# What you need to do
Below is a listing. Write out exactly its lines between the one holding "Given: Click the 显示说明文件 label text" and the one holding "Task: Disable the 页面文件 checkbox", inclusive.

================

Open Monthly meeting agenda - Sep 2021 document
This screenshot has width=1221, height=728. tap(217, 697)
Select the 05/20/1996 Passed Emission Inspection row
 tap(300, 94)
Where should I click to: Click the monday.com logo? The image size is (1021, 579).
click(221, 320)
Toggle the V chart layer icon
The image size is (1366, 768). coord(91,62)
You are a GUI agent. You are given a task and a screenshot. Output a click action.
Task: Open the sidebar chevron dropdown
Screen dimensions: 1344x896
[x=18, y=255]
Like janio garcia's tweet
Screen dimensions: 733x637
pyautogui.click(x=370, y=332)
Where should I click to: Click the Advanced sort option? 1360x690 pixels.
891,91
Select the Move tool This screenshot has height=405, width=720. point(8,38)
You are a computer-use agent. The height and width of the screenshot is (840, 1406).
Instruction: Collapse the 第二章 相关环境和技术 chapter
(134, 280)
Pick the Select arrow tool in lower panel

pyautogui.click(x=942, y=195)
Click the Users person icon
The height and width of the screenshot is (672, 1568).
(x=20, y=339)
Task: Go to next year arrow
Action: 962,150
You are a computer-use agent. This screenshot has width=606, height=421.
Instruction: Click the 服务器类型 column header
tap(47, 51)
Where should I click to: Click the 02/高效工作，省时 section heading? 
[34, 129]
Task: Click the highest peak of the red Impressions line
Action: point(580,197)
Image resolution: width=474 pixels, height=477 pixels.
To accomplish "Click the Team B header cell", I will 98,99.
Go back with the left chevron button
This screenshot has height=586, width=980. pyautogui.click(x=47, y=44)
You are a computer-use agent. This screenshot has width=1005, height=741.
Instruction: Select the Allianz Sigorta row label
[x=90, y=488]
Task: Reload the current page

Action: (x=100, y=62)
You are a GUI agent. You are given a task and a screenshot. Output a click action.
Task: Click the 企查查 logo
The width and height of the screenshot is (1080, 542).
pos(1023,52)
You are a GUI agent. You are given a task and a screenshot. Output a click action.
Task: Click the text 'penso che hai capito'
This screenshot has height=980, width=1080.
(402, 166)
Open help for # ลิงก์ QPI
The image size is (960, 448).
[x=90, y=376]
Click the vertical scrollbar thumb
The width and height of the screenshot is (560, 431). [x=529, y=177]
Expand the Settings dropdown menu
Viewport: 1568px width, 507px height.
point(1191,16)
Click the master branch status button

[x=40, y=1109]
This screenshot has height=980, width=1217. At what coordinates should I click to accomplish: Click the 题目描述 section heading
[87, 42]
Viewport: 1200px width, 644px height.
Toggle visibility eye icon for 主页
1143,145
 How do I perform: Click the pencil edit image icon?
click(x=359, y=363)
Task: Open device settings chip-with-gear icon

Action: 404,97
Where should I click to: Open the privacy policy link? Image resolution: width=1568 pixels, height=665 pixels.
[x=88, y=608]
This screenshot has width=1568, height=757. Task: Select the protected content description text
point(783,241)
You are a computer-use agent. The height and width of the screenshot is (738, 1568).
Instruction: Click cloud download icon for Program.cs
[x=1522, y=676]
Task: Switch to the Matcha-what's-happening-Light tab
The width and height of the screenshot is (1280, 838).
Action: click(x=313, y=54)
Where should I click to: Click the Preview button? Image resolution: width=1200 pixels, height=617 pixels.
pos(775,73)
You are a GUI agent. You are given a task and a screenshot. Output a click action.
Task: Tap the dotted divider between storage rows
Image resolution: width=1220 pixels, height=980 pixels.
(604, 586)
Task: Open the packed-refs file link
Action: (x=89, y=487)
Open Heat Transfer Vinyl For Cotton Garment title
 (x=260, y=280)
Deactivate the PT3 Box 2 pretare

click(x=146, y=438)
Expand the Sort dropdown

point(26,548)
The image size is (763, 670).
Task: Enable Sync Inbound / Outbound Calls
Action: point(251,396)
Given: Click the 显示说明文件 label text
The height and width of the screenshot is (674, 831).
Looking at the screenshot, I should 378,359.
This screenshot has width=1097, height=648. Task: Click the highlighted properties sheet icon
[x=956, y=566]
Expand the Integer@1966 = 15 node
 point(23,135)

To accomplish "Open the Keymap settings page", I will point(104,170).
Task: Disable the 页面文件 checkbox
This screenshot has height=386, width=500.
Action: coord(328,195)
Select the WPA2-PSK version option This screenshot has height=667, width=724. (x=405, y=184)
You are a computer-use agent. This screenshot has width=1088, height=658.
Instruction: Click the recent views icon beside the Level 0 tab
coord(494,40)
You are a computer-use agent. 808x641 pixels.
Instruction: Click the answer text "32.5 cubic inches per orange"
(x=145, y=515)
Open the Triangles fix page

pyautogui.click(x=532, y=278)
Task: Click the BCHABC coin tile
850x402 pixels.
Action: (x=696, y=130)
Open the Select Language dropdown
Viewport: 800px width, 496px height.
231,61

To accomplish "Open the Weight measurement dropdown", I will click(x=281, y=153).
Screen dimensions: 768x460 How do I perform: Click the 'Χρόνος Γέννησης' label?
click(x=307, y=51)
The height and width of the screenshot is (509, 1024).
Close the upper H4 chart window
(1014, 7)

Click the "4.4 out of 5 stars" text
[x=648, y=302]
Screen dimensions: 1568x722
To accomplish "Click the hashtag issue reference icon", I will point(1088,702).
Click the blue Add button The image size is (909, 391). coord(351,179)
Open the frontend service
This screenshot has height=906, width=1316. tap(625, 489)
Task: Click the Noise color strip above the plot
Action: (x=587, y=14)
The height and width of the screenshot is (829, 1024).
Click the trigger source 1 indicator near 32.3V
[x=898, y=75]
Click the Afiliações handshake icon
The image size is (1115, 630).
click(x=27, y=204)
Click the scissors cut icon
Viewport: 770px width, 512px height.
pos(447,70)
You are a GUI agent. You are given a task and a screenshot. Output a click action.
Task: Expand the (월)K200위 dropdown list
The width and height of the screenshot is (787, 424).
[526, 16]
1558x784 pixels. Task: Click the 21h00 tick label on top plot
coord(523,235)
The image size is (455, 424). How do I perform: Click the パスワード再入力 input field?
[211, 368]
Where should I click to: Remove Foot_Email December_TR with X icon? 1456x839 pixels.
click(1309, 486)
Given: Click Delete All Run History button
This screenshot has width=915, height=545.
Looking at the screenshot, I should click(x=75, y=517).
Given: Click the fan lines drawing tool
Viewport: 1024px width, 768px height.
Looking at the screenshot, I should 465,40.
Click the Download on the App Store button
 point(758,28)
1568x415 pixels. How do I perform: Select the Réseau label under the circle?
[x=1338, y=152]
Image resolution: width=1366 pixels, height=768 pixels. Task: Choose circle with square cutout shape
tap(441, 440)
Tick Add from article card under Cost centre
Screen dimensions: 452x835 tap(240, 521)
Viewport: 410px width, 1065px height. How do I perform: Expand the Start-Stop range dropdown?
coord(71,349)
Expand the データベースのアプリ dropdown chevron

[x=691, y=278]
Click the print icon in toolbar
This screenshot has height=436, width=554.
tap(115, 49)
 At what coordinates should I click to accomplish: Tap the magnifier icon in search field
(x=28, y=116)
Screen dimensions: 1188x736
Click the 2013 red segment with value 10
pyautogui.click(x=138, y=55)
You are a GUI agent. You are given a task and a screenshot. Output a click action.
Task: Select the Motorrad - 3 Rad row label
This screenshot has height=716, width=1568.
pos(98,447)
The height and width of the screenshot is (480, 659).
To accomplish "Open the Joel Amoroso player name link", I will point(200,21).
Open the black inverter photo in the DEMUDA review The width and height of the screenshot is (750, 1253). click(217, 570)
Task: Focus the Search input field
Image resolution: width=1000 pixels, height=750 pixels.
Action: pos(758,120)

================

# Task output
Given: Click the 显示说明文件 label text
The height and width of the screenshot is (674, 831).
Looking at the screenshot, I should 378,359.
This screenshot has width=1097, height=648. Task: Click the highlighted properties sheet icon
[x=956, y=566]
Expand the Integer@1966 = 15 node
 point(23,135)

To accomplish "Open the Keymap settings page", I will point(104,170).
Task: Disable the 页面文件 checkbox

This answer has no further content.